On Wed, Jan 15, 2020 at 01:21:35PM +0000, fdmanana@xxxxxxxxxx wrote:
> From: Filipe Manana <fdmanana@xxxxxxxx>
>
> Recently fsstress (from fstests) sporadically started to trigger an
> infinite loop during fsync operations. This turned out to be because
> support for the rename exchange and whiteout operations was added to
> fsstress in fstests. These operations, unlike any others in fsstress,
> cause file names to be reused, whence triggering this issue. However
> it's not necessary to use rename exchange and rename whiteout operations
> trigger this issue, simple rename operations and file creations are
> enough to trigger the issue.
>
> The issue boils down to when we are logging inodes that conflict (that
> had the name of any inode we need to log during the fsync operation),
> we keep logging them even if they were already logged before, and after
> that we check if there's any other inode that conflicts with them and
> then add it again to the list of inodes to log. Skipping already logged
> inodes fixes the issue.
>
> Consider the following example:
>
> $ mkfs.btrfs -f /dev/sdb
> $ mount /dev/sdb /mnt
>
> $ mkdir /mnt/testdir # inode 257
>
> $ touch /mnt/testdir/zz # inode 258
> $ ln /mnt/testdir/zz /mnt/testdir/zz_link
>
> $ touch /mnt/testdir/a # inode 259
>
> $ sync
>
> # The following 3 renames achieve the same result as a rename exchange
> # operation (<rename_exchange> /mnt/testdir/zz_link to /mnt/testdir/a).
>
> $ mv /mnt/testdir/a /mnt/testdir/a/tmp
> $ mv /mnt/testdir/zz_link /mnt/testdir/a
> $ mv /mnt/testdir/a/tmp /mnt/testdir/zz_link
>
> # The following rename and file creation give the same result as a
> # rename whiteout operation (<rename_whiteout> zz to a2).
>
> $ mv /mnt/testdir/zz /mnt/testdir/a2
> $ touch /mnt/testdir/zz # inode 260
>
> $ xfs_io -c fsync /mnt/testdir/zz
> --> results in the infinite loop
>
> The following steps happen:
>
> 1) When logging inode 260, we find that its reference named "zz" was
> used by inode 258 in the previous transaction (through the commit
> root), so inode 258 is added to the list of conflicting indoes that
> need to be logged;
>
> 2) After logging inode 258, we find that its reference named "a" was
> used by inode 259 in the previous transaction, and therefore we add
> inode 259 to the list of conflicting inodes to be logged;
>
> 3) After logging inode 259, we find that its reference named "zz_link"

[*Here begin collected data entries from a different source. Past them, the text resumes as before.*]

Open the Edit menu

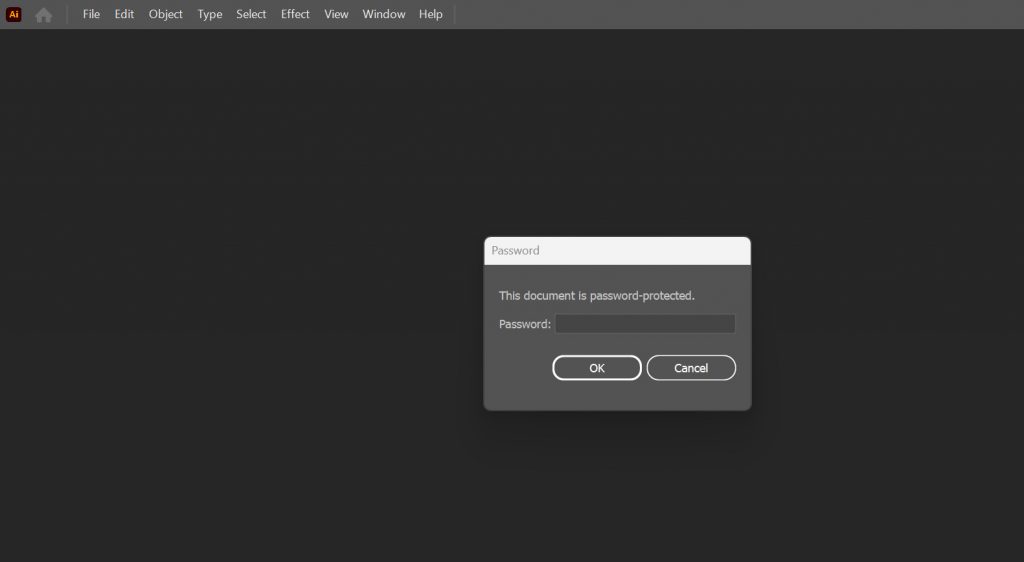coord(124,14)
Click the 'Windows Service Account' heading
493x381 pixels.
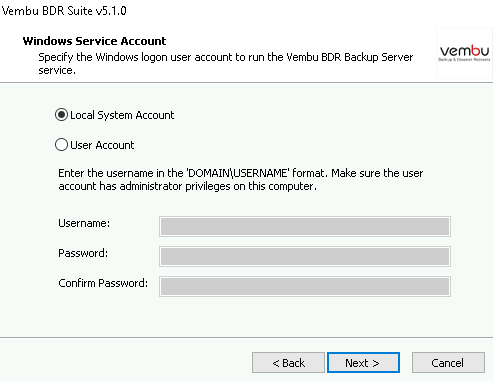[x=94, y=41]
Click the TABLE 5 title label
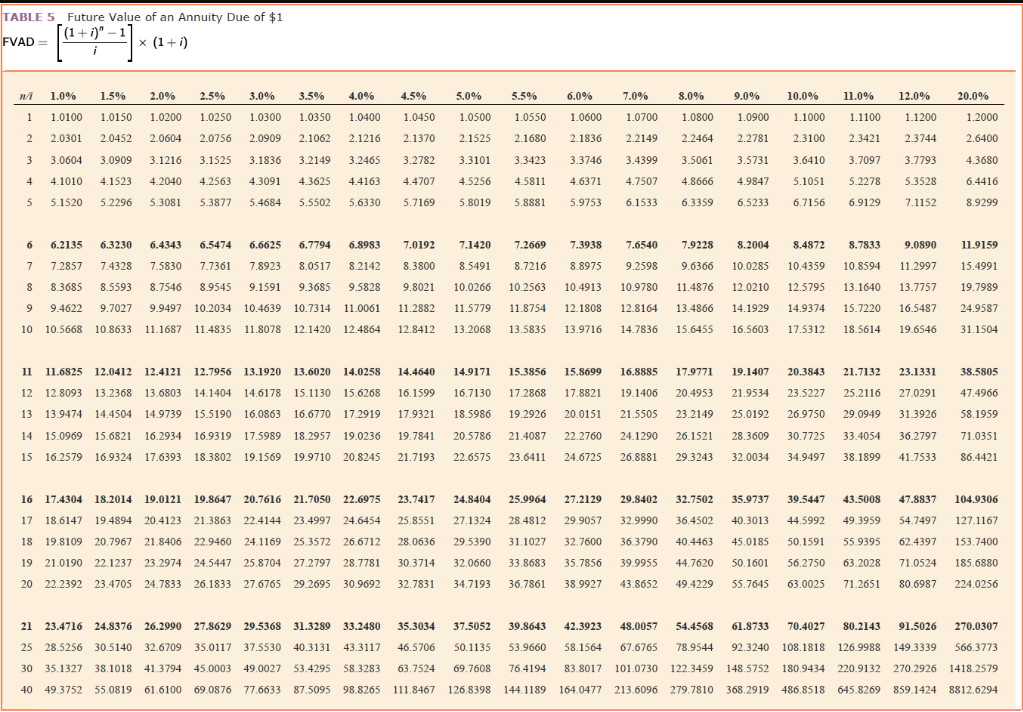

> was used by inode 258 in the previous transaction - we add inode 258
> to the list of conflicting inodes to log, again - we had already
> logged it before at step 3. After logging it again, we find again
> that inode 259 conflicts with him, and we add again 259 to the list,
> etc - we end up repeating all the previous steps.
>
> So fix this by skipping logging of conflicting inodes that were already
> logged.
>
> Fixes: 6b5fc433a7ad67 ("Btrfs: fix fsync after succession of renames of different files")
> CC: stable@xxxxxxxxxxxxxxx
> Signed-off-by: Filipe Manana <fdmanana@xxxxxxxx>
Added to misc-next, thanks.